[Code of Federal Regulations]

[Title 40, Volume 23]

[Revised as of July 1, 2006]

From the U.S. Government Printing Office via GPO Access

[CITE: 40CFR160.190]



[Page 153]

 

                   TITLE 40--PROTECTION OF ENVIRONMENT

 

         CHAPTER I--ENVIRONMENTAL PROTECTION AGENCY (CONTINUED)

 

PART 160_GOOD LABORATORY PRACTICE STANDARDS--Table of Contents

 

                      Subpart J_Records and Reports

 

Sec.  160.190  Storage and retrieval of records and data.



    (a) All raw data, documentation, records, protocols, specimens, and 

final reports generated as a result of a study shall be retained. 

Specimens obtained from mutagenicity tests, specimens of soil, water, 

and plants, and wet specimens of blood, urine, feces, and biological 

fluids, do not need to be retained after quality assurance verification. 

Correspondence and other documents relating to interpretation and 

evaluation of data, other than those documents contained in the final 

report, also shall be retained.

    (b) There shall be archives for orderly storage and expedient 

retrieval of all raw data, documentation, protocols, specimens, and 

interim and final reports.
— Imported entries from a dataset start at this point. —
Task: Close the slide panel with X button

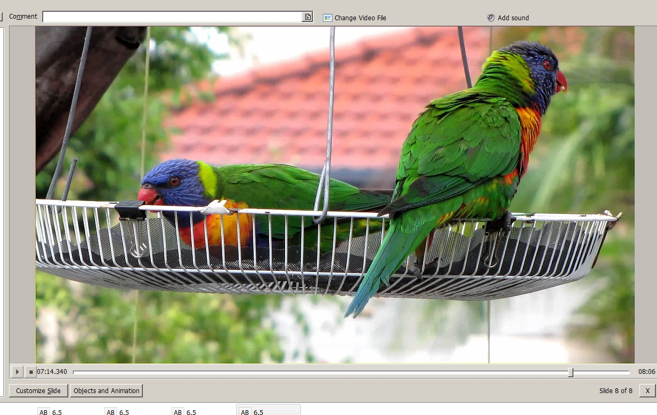Action: pos(647,391)
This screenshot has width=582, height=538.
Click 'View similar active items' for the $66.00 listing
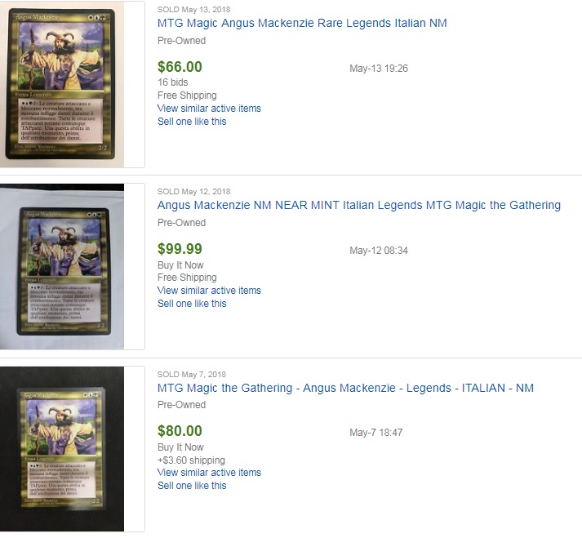(x=209, y=109)
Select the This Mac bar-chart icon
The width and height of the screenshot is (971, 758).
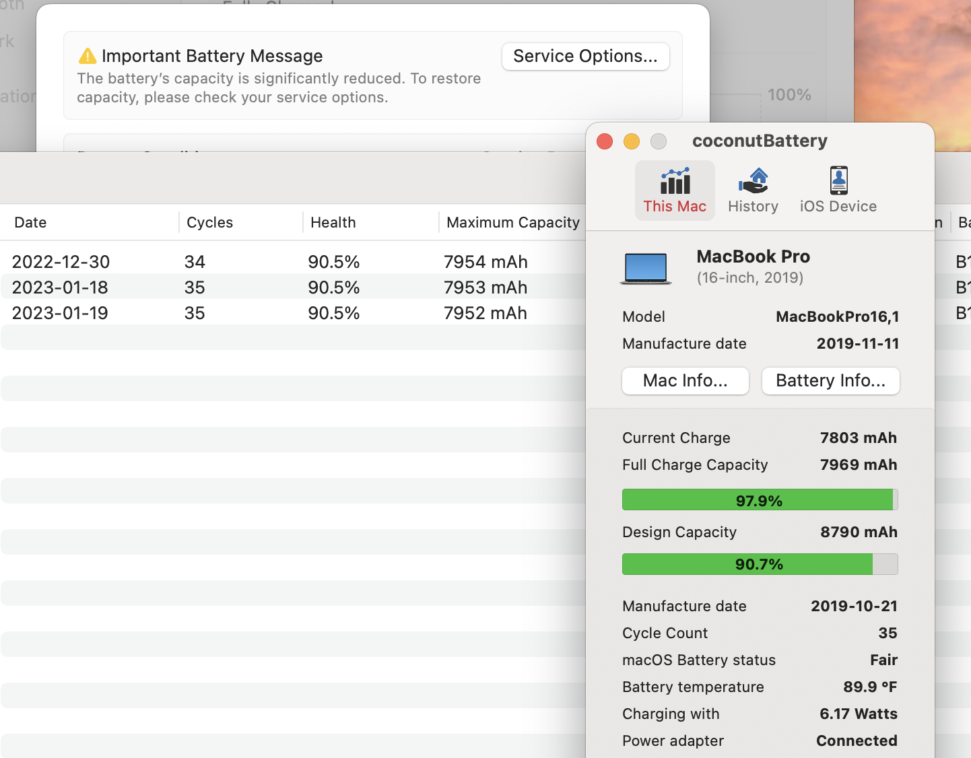[x=675, y=181]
Conditions of storage shall minimize 

deterioration of the documents or specimens in accordance with the 

requirements for the time period of their retention and the nature of 

the documents of specimens. A testing facility may contract with 

commercial archives to provide a repository for all material to be 

retained. Raw data and specimens may be retained elsewhere provided that 

the archives have specific reference to those other locations.

    (c) An individual shall be identified as responsible for the 

archives.

    (d) Only authorized personnel shall enter the archives.

    (e) Material retained or referred to in the archives shall be 

indexed to permit expedient retrieval.